Влекомый узами прошлого и неистребимым во мне интересом художника, я добрел до института, где мы с Михаилом были на балу.
Весь длиннейший фасад, как и тогда, в день бала, горел огнями, и так же непрерывно вливался в огромное здание поток людей. Но это не была линия нарядных карет с лакеями на запятках. Здесь не было рысаков с драгоценными полостями и кучером, возглавляющим наподобие идола козлы.
В средний, главный, исключительно царский въезд, охраняемый вооруженными красноармейцами, тянулся бесчисленный хвост, держа в руках листки-пропуска.
Автомобили, мотоциклеты, серые броневики, все с красными флагами, с воем сирены, с трубными звуками, то и дело влетали и вылетали, из ворот, охраняемых тоже двумя рядами часовых. Везде пулеметы. Шумели моторы, суетились люди с портфелями.
Мохнатые шапки делали лица суровыми. Многие в защитного цвета и серых военных пальто, где от споротых пуговиц и наскоро снятых погон были свежие следы. Крестьяне — в онучах и лаптях, с ружьем на веревочной перевязи. Все кричат и все спорят. Когда вышли из подъезда двое штатских и, взобравшись на большой ящик, сказали несколько слов, им не дали кончить. Их речь покрыл пропетый всей площадью «Интернационал».

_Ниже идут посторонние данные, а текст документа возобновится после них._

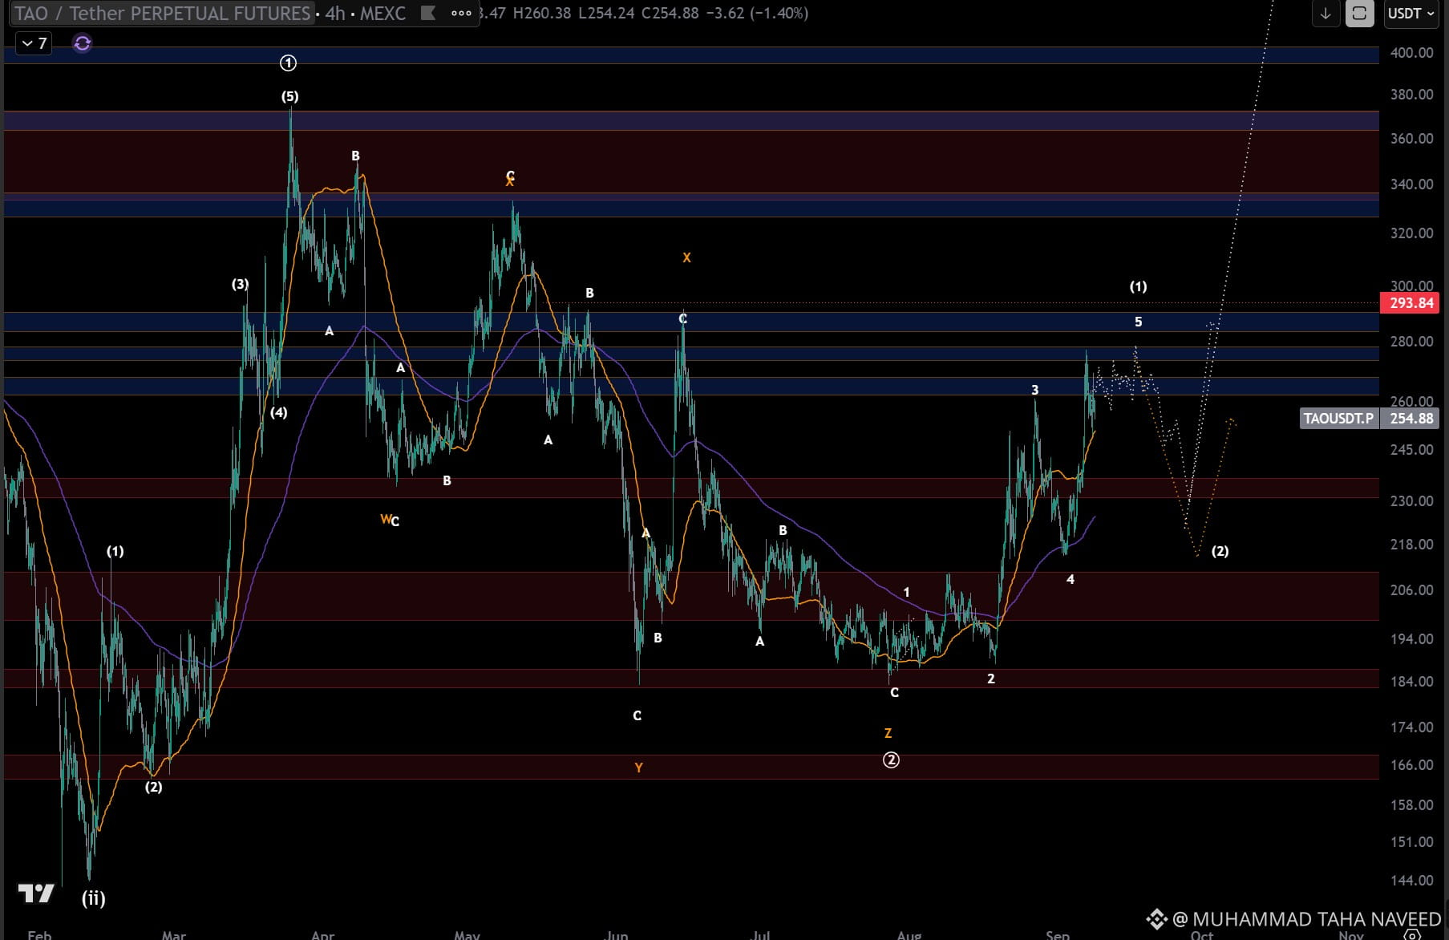This screenshot has width=1449, height=940.
Task: Expand the collapsed indicators list showing 7
Action: click(x=34, y=43)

— Что тут такое? — спросил я одного, сильно вооруженного, с очень свежим и почему-то мне знакомым лицом.
— Чрезвычайное заседание Петроградского Совета, дедушка, — охотно сказал он и, в свою очередь вскочив на ящик, повысил голос до крика, обращаясь ко всем:
— Товарищи! Социализм — отныне единственное средство, с помощью которого страна избежит нищеты и ужасов войны.

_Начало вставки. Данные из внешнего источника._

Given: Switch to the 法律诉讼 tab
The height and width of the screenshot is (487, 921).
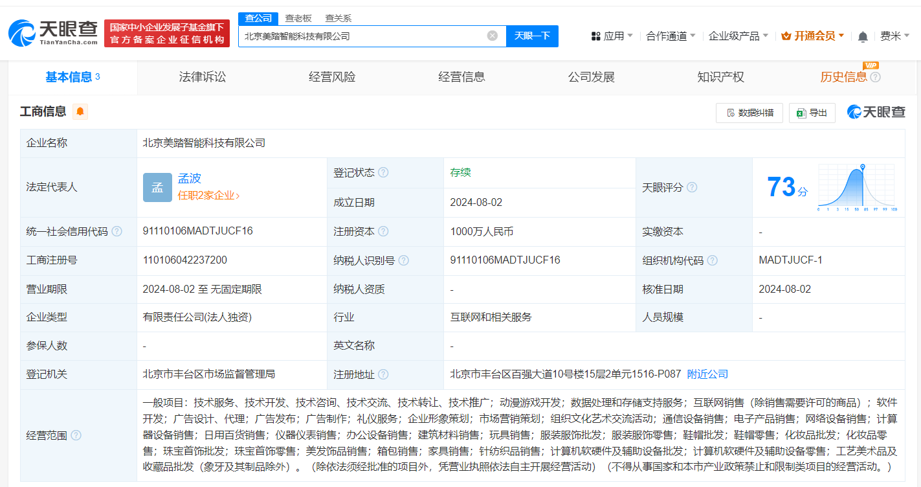Looking at the screenshot, I should coord(202,76).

Зажженный пикетом костер вдруг ярко осветил говорившего, и, когда он кончил и слез, я невольно вскрикнул:
— Я знаю вас! — и я его назвал.
Я хорошо был знаком с его отцом и самого юношу совсем еще недавно видал в гимназическом мундире и особливо запомнил по причине резких левых речей против войны. Речи эти мне очень напомнили Михаила.

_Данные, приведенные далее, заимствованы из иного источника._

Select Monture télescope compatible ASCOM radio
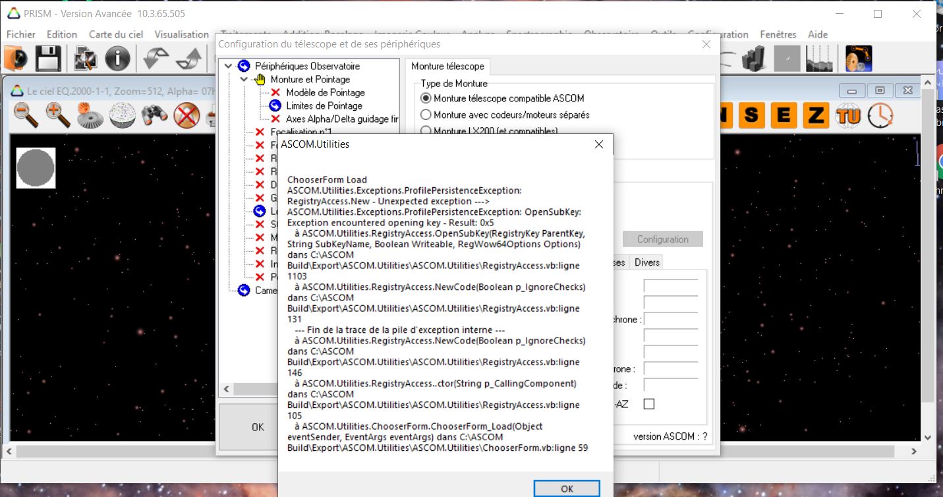 coord(426,98)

Сейчас юноша был пламенный коммунист. И он узнал меня. Это он дал мне денег и помог устроиться у Ивана Потапыча. Сам же он торопился, как говорил, на «красный фронт». Там вскоре доблестно пал он одним из первых. Его имя прочел я в «Известиях», которые принес мне Горецкий 2-й. Вместе помянули мы храброго юношу, а кстати отца его и деда, столь же доблестно павших первыми в свое время, но на иных фронтах.
Глава IV
Ведьмин глаз
Пасха в том году была не очень поздняя. В зеленом пуху стоял лес, и особенно зловеще чернели старые сосны от соседства с цветущей молодой порослью. Таким и остался у меня в памяти этот путь в Лагутино — зловещим.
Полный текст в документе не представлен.